In the world of cybersecurity, timing is indeed everything. While quantum computers capable of breaking todays encryption schemes may still be years away, the threat they pose is already here. That’s because data does not vanish after it has been transmitted, it is often stored for years. Nation-states and threat actors are already collecting encrypted traffic with the intent to decrypt it once quantum technology catches up. This strategy is known as “harvest now, decrypt later”, which turns todays secure communications into an open book tomorrow.
This looming vulnerability puts sensitive information at long-term risk. That is why the transition to post-quantum encryption is not about a theoretical exercise for the future. It is an urgent and proactive measure that needs to begin now in order to safeguard the confidentiality of data across modern networks.

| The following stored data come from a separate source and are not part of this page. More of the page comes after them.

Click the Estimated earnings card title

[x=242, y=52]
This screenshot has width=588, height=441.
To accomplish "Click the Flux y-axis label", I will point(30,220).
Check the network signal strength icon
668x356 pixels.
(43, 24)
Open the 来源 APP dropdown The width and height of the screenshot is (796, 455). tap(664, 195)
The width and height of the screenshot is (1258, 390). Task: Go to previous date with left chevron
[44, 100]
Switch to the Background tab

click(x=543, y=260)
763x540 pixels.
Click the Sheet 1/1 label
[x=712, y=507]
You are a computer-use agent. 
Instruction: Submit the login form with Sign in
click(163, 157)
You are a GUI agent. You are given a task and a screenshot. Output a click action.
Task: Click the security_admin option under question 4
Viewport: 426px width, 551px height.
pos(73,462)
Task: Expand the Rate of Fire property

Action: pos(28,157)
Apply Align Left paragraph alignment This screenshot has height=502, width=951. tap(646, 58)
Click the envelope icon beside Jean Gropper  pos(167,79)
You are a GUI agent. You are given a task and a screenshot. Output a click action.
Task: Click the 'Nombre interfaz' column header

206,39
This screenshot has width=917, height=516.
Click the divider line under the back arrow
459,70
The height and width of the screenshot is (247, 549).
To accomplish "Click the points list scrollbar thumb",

Quantum computing threatens current cryptography like RSA, diffie-hellman (DH) and elliptic-curve diffie-hellman (ECDH) since these encryption schemes rely on math problems – such as factoring large numbers or solving discrete logarithms. These problems take exponential time to crack for a traditional computer, but with quantum computers using qubits instead or regular bits, they can try many possible answers at once. With Shor’s algorithm, quantum computers can quickly spot patterns in numbers – which in theory makes it possible to crack these encryptions in hours or potentially minutes. This is why we need to convert to quantum-safe encryption, which is already today supported in some network operating systems, as in Cisco IOS-XE. Let’s dive in to how we can accomplish this when setting up a VPN connection.
Cisco IOS-XE
To harden IKEv2/IPsec VPNs against future quantum threats, Cisco IOS-XE supports RFC 8784, allowing the integration of post-quantum preshared keys (also known as PPK). This setup enhances security by mixing a quantum-safe PPK into the IKEv2 key derivation process. See the example below.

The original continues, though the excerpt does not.